◆ What needs to be done
Write out again, unchanged, the line that has "The image size is (1056, 686)." and each following line through the end of the entries below; leave pictures out.

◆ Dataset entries
########

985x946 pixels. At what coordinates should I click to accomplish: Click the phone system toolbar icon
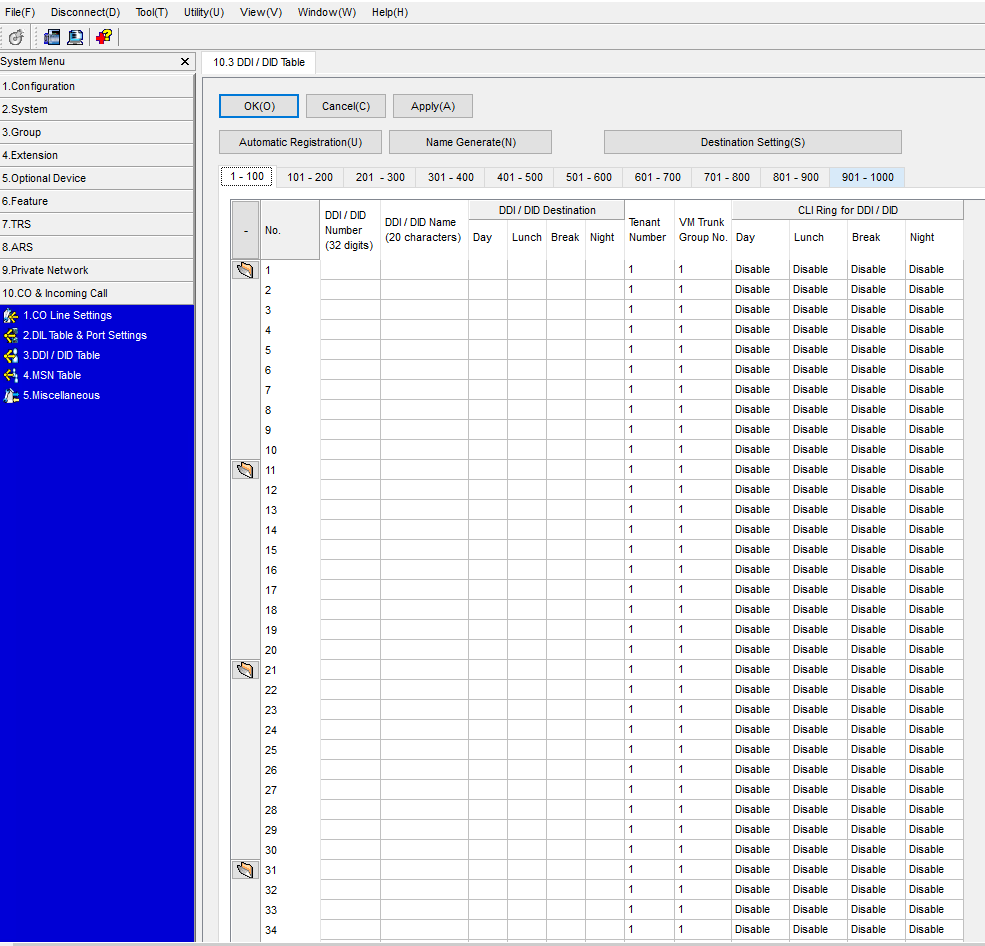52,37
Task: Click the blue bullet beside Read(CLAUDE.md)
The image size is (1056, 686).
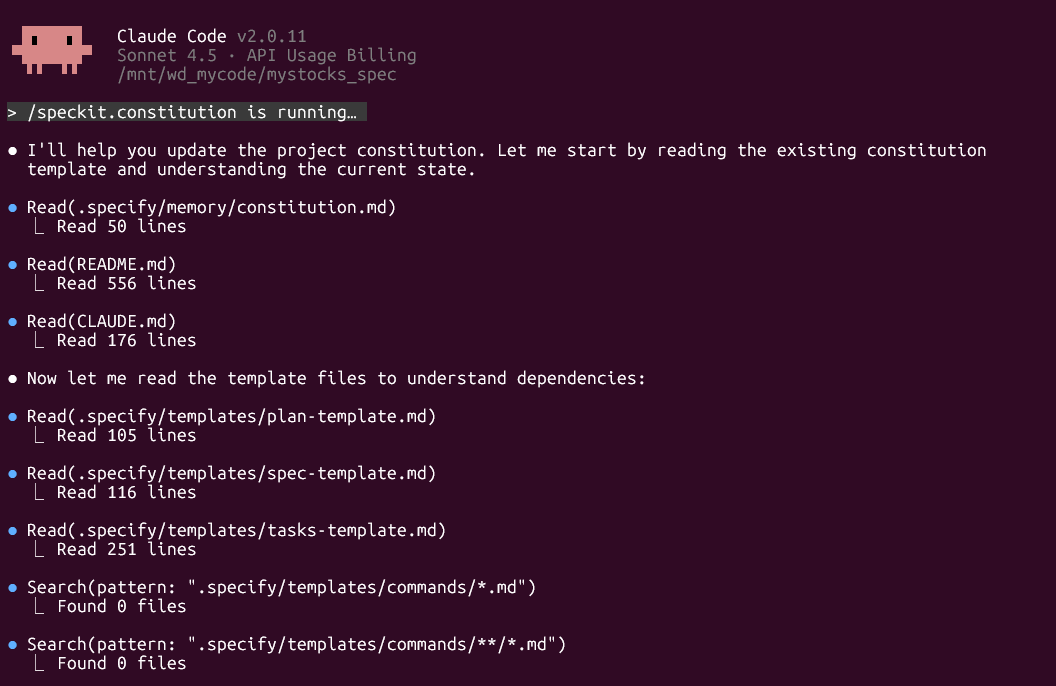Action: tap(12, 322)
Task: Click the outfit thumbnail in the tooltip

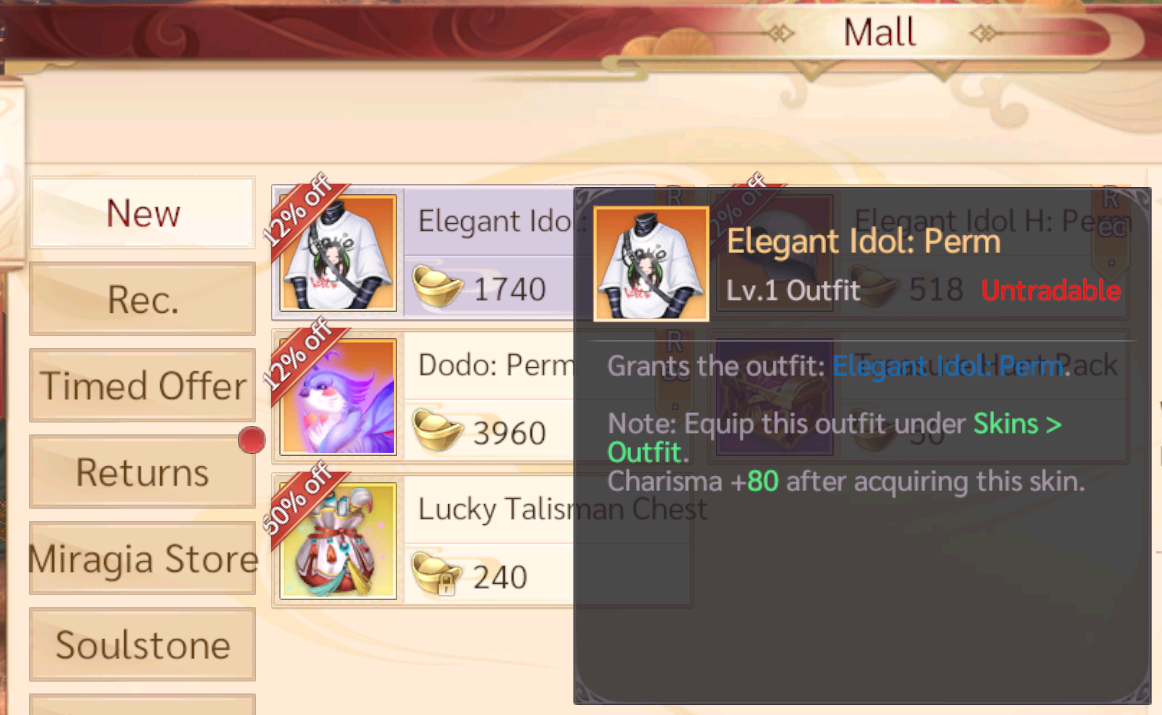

########

◆ Answer to this exercise
The image size is (1056, 686).
Action: tap(12, 322)
Task: Click the outfit thumbnail in the tooltip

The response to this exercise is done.